Claustrofóbico. Sensorial. Nostálgico. Visceral. Xavier Dolan nos expõe mais uma vez a uma experiência autobiográfica que, ainda assim, abarca o telespectador intimamente em suas cenas peculiares e cruas. O filme “É apenas o fim do mundo” cresce em um único ambiente, esponjoso, que absorve toda sua profundidade e gradualmente leva a narrativa ao abismo de instabilidade familiar do personagem principal, Louis.
A entrada no transe que o roteiro e direção da película causam é arrasadora. Uma vez encaixado no ritmo do filme, o telespectador sente a aflição, a vergonha, o medo e a tristeza que hora sim e hora não aparecem dentre o jardim e a casa da família. Louis, dramaturgo que não vê seus irmãos, mãe e cunhada há 12 anos, deve retornar a casa e dar a notícia de que morrerá.

Mas será isso possível em um ambiente onde o próprio viver é a todo tempo cerceado e transformado em caos? A culpa que Louis carrega por ter deixado sua família contrasta com a constante legitimação de que a toxicidade daqueles que carregam o mesmo sangue era insustentável. Foi libertação, não abandono. A leveza, efêmera, o rancor e pesar homeopáticos em cada fala, mágoas irreversíveis, distúrbios incontroláveis. O curioso desenvolver de uma trama em que o personagem principal pouquíssimo tem voz e, apesar disto, transmite com clareza o que sente.

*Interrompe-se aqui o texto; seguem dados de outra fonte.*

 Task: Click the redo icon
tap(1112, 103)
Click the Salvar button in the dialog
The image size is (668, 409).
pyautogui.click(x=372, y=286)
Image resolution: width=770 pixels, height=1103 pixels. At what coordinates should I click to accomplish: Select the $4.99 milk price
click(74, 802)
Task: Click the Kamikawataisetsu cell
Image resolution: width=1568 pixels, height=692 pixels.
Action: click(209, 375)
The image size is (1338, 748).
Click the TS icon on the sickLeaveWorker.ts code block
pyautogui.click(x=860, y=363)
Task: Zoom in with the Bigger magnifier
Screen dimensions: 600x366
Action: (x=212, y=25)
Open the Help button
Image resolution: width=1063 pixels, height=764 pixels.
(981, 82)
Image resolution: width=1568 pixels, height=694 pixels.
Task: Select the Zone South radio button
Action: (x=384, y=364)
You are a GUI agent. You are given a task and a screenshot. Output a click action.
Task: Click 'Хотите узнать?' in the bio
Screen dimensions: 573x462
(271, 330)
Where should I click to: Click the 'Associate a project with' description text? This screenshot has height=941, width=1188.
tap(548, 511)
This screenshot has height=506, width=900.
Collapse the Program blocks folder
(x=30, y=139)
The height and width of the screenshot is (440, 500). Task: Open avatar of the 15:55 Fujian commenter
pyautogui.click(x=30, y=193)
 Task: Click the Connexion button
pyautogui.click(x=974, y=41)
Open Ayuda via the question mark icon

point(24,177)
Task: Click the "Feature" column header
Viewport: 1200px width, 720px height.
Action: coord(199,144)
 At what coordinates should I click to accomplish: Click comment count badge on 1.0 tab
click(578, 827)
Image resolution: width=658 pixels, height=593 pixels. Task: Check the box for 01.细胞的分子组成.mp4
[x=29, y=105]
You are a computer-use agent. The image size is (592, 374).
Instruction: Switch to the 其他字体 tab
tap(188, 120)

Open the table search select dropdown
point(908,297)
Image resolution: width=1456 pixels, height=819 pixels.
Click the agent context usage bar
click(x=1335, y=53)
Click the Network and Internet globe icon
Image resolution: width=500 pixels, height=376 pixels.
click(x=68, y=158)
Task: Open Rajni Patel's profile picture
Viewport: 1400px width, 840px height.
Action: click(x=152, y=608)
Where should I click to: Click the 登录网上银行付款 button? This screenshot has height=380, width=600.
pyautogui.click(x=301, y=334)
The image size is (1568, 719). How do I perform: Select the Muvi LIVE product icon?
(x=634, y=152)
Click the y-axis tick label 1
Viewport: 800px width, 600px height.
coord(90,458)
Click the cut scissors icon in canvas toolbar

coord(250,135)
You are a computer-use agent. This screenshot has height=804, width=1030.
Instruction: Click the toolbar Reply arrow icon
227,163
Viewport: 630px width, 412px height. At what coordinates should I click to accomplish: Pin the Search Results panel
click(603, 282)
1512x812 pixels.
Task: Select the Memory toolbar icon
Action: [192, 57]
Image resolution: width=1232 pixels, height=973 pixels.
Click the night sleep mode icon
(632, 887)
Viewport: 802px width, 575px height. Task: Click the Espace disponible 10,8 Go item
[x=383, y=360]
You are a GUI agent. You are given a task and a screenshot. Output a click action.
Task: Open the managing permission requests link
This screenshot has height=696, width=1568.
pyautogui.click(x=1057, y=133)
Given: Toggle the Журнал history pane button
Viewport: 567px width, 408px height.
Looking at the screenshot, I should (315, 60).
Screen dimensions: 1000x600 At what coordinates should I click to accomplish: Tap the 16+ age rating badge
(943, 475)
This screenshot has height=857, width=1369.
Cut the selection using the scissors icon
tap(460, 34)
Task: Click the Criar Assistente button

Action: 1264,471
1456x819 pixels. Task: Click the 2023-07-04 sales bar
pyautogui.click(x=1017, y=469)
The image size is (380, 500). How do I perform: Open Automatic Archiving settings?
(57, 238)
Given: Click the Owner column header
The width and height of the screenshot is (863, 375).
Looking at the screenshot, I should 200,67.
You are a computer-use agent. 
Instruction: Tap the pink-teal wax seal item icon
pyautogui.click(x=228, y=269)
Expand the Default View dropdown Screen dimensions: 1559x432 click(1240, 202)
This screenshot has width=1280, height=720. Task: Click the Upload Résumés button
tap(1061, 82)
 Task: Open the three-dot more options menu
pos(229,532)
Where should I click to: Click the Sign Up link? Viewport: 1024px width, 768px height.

“Temos medo do tempo… Medo do tempo que você nos dá”, a família diz. É constante a relutância em anunciar a despedida, já sabido o repudio pela ida de 12 anos, imagine rumo ao eterno. Dentre a catártica desenvoltura dos diálogos, densos, e o enquadramento fechado rosto a rosto, destacando olhares falantes, Dolan apresenta um filme magistral. O fantasma do tempo e sua liquidez e traumas pontuais e agudos sussurram vindos da tela. O que pode dar errado, afinal, em um almoço em família?